И «фантастическая трагедия» «Тиртей», и «фантазия» «За кулисами» сохранились не полностью — это усложняет их восприятие. Стихотворение «В альбом» включено в пролог двойной драмы; за прологом следует «Посвящение» (1866) — непосредственный отклик на подавление восстания в Варшаве. «Песнь Тиртея» включена в текст драмы «Тиртей», перебивается ремарками и играет некоторую роль в развитии действия (она обращена к Эги-нее, возлюбленной и верной помощнице поэта). В 1876 году «Песнь Тиртея» была заново отредактирована и превратилась в самостоятельный текст. Таким же образом в 1877 году была создана новая редакция Посвящения. Все три стихотворения часто печатаются отдельно. Бродский мог и не читать двойную драму Норвида — для восприятия стихотворений она не обязательна, хотя многое в них проясняет.
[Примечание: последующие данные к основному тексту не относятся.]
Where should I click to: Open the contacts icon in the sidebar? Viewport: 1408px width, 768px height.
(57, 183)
Переводы Бродского из Норвида, хотя и не все, исследовались в нескольких работах. Ценные замечания о переводе стихотворения «В альбом» можно найти у Виктора Куллэ[881], о переводе того же текста и «Песни Тиртея» — у Петра Фаста[882]. В кратком очерке о русском Норвиде Андрей Базилевский критически, но бездоказательно заявил, что переводы Бродского «поражают своей непростительной неряшливостью», а «будущий нобелиат в этом случае доказал, что может быть темнее, чем Норвид»[883]. Есть и курьезные случаи — так, Ежи Свидзиньски считает переводчиком не Бродского, а Корнилова[884].
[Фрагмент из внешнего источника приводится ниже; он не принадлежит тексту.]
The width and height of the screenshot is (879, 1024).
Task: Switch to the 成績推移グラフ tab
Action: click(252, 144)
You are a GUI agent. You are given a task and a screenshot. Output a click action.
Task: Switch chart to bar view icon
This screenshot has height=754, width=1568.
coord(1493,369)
Рассмотрим «норвидовские тексты» Бродского несколько более подробно, начиная с «Посвящения».

Стихи эти построены на многослойном контрасте, усложненном эллипсисами и другими риторическими приемами. Норвид, как обычно, противопоставляет себя эпигонам романтизма, чей способ писания бессилен выразить подлинный дух истории. В первых трех строфах описана некая книга, лежащая на столе рядом со статуей Аталанты, залитая лучами солнца. Выясняется, что это книга стихов — но стихи мертвы, ибо позолоченная книга не будет раскрыта. Ее страницы, хотя написаны с блеском, не говорят правды. В следующих трех строфах поэт дарит Варшаве другую книгу, менее искусную, но правдивую. Варшава предстает в этой книге не как дева, а как зрелая женщина — одинокая и забытая, словно сам поэт; она сходствует с горним Иерусалимом, знающим боль и торжество, не принимающим лести. Стихотворение завершается кратким обращением к городу, мостовые которого окроплены слезами и кровью, — поэт называет его «столицей своей молодости».
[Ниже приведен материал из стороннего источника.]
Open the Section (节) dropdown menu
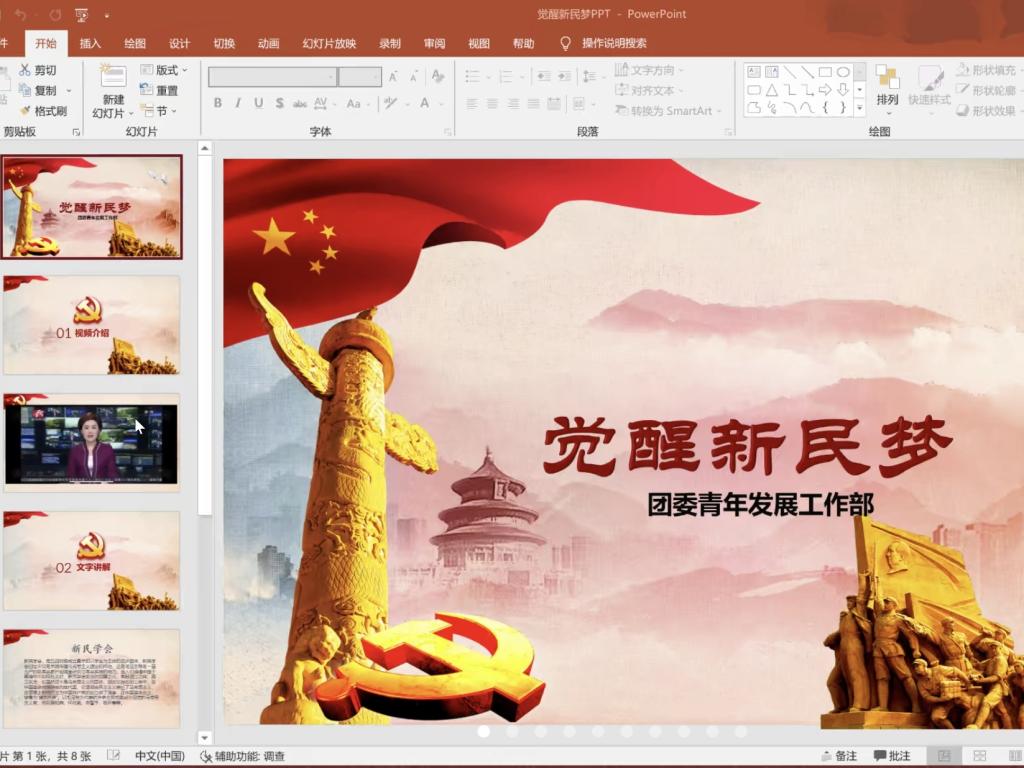Viewport: 1024px width, 768px height. pyautogui.click(x=159, y=111)
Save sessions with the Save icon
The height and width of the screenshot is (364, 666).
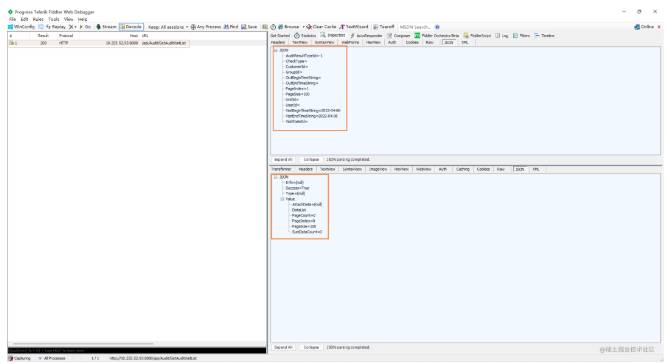tap(249, 27)
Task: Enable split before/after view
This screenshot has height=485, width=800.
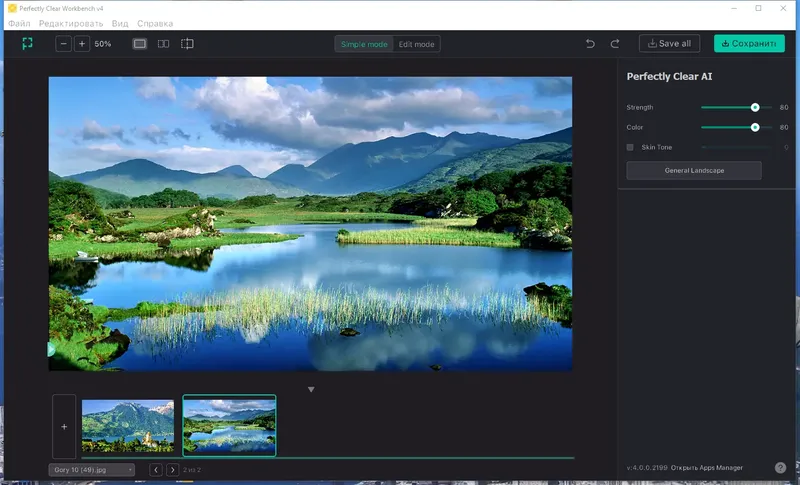Action: pyautogui.click(x=187, y=44)
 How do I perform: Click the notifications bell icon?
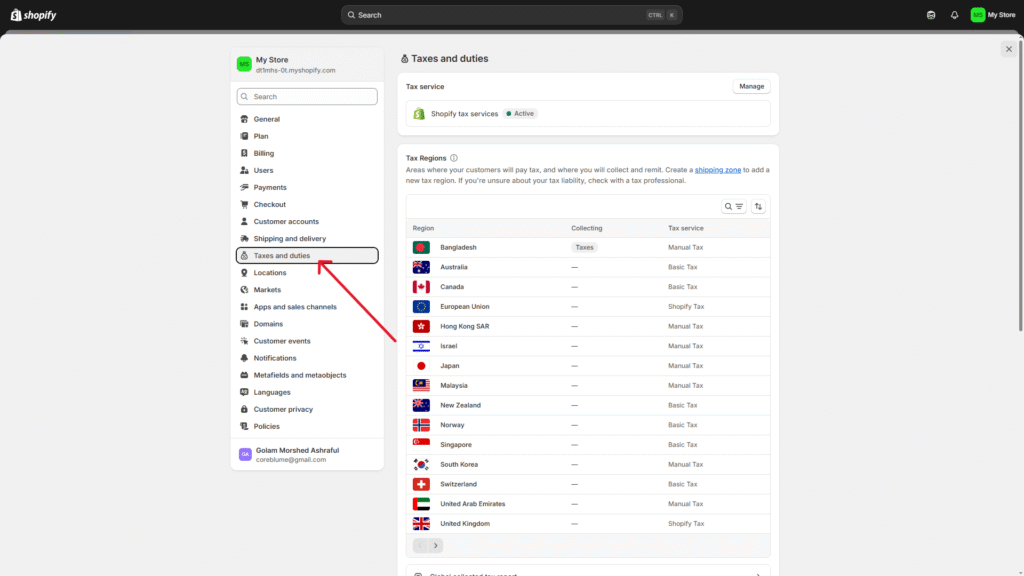click(x=954, y=15)
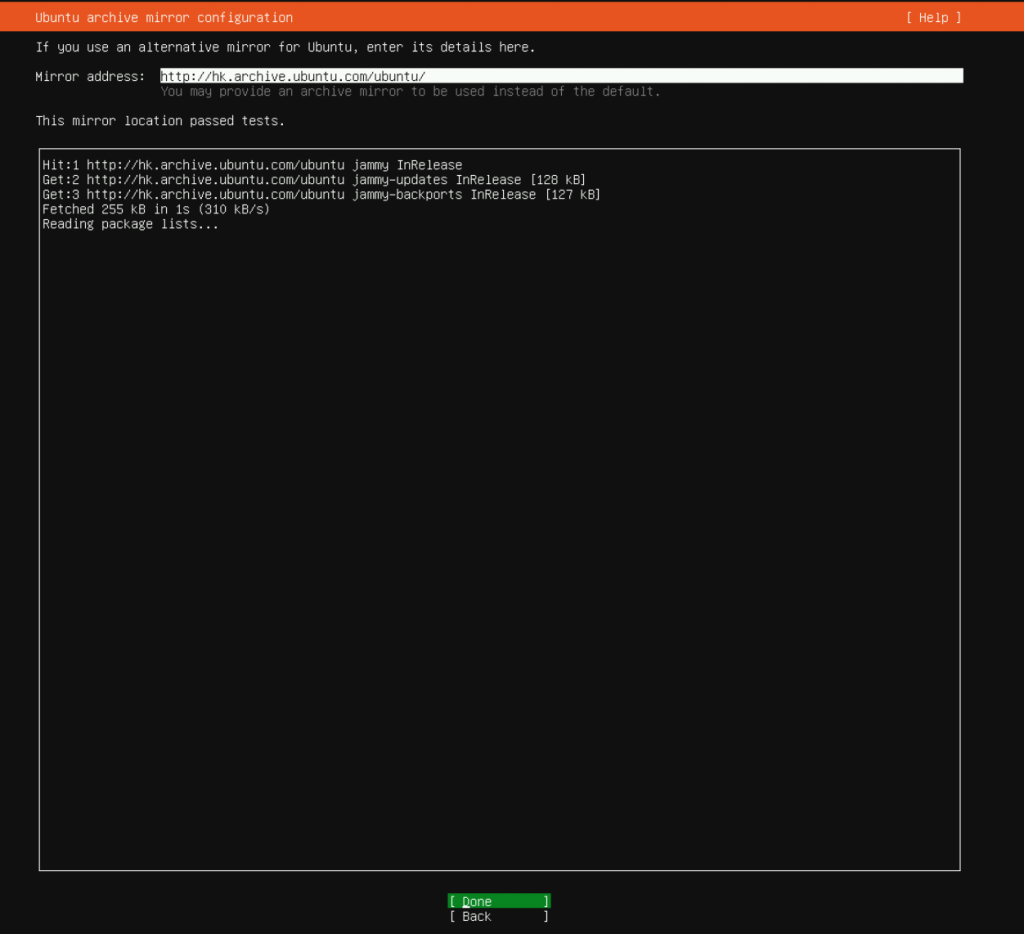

Энергия стиха растет от начала к концу. Первая строфа — неспешное, подробное описание, занимающее девять строк, насыщенное изысканными «ювелирными» образами, несколько остраненное словарно и грамматически. Вторая, также девятистрочная, говорящая о «мавританском блеске» книги и ее сходстве с готическим образом, делится на две противопоставленные части: книга хочет восстать из мертвых, но остается недвижной. В третьей, семистрочной строфе слышна прямая речь поэта; в трех последующих восьмистрочных строфах заключен его взволнованный разговор с Варшавой, который становится всё напряженнее: вначале, подчеркнуто ее несходство со лживыми мифологическими фигурами, потом — ее истинный ранг библейского города. Последняя строфа, с многоточием после первого слова — императива przyjm (‘прими’) — и двумя восклицательными знаками, второй из которых завершает стихотворение, состоит только из четырех строк, тем самым противостоя первой.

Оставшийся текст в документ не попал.